想定と異なるブラウザウィンドウを操作しているだけでなく、想定と異なる Web サイトにアクセスしているのです。

さらに悪いことに、アクティブなブラウザウィンドウで実行されている JavaScript (偽サイトに由来するもの) は、ドラッグやサイズ変更など、本物のブラウザポップアップウィンドウで行える動作をシミュレートすることで実物に似せています。

冒頭で述べたように、急いでいる時に予期していたものと似たようなポップアップウィンドウが表示され、リアルなブラウザのボタンに加え、予期していたものと同じアドレスが「アドレスバー」に表示されていたとしたら、
偽ウィンドウを本物と見間違えてしまうこともあり得るでしょう。

狙われる Steam ユーザー

上述の Group-IB の調査で実際に遭遇した BinB 攻撃では、ゲーム販売プラットフォーム Steam がおとりとして使用されていました。

たとえば、聞いたことはなくとも、一見して正規の Web サイトが、これから開催されるゲーム大会への出場権を餌にユーザーを誘き寄せます。

その Web サイトは Steam のログインページをポップアップさせるフリをしつつ、実際にはブラウザ内に偽のブラウザのウィンドウを表示します。

上述の研究では、攻撃者が BitB の仕掛けを使ってユーザー名とパスワードを窃取しようとしただけでなく、Steam Guard の偽ポップアップウィンドウを表示して 2 要素認証コードも要求したことが報告されています。

幸いなことに、Group-IB が提示したスクリーンショットによると、今回観測された攻撃者は、偽サイトの意匠やデザインにそれほど注意を払っていなかったため、ほとんどのユーザーは偽サイトを見破ったと思われます。

しかし、十分な知識を持っていても、急いでいたり、友人宅などで慣れないブラウザや OS を使っていた場合、違和感に気づかないかもしれません。

また、すべての詐欺メールにスペルミスがあるわけでは無いように、より几帳面な犯人が、よりリアルな偽コンテンツを作成し、より多くの人からアクセス認証を窃取しようとする可能性があります。

対策

ここでは、3 つのアドバイスを紹介します。

  • BinB 攻撃で表示されるブラウザは、本物のブラウザではありません。

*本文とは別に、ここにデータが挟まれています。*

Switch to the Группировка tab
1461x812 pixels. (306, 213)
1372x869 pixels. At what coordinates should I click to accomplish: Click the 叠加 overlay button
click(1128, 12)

ボタンやアイコンが本物そっくりに作られているため、OS のシステムウィンドウのように見えるかもしれませんが、OS のウィンドウのようには動作しません。本来の通り、Web ページと同様に動作します。怪しいと思ったら、そのウィンドウを、後ろのメインブラウザウィンドウの外にドラッグしてみてください。本物のブラウザウィンドウは独立して動作するので、元のブラウザウィンドウの外側や奥に移動させることができます。偽のブラウザウィンドウは、いかに攻撃者が JavaScript を駆使して、可能な限り本物同様に動作させようとしても、表示されている本物のウィンドウの中に「閉じ込められ」ます。この操作で、ウィンドウが本物ではなく、Web ページの一部であることをすぐに判別できます。
  • 疑わしいウィンドウは注意深く調べましょう。Web ページ内で OS システムウィンドウの見た目と操作感を正確に再現するのは、かなり大変です。数秒間かけて、怪しい箇所や違和感のある箇所を探してみてください。
  • 少しでも疑わしいと感じた時は、操作をやめましょう。聞いたこともない、信頼する理由もない Web サイトが突然、第三者のサイト経由でログインを求めてきたら、疑ってかかることです。

決して焦らず、ゆっくり時間をかけることで、思い込みによる誤認を回避できる可能性が高くなります。

キーワードは以下の 3 つです。立ち止まる。考える。確認する。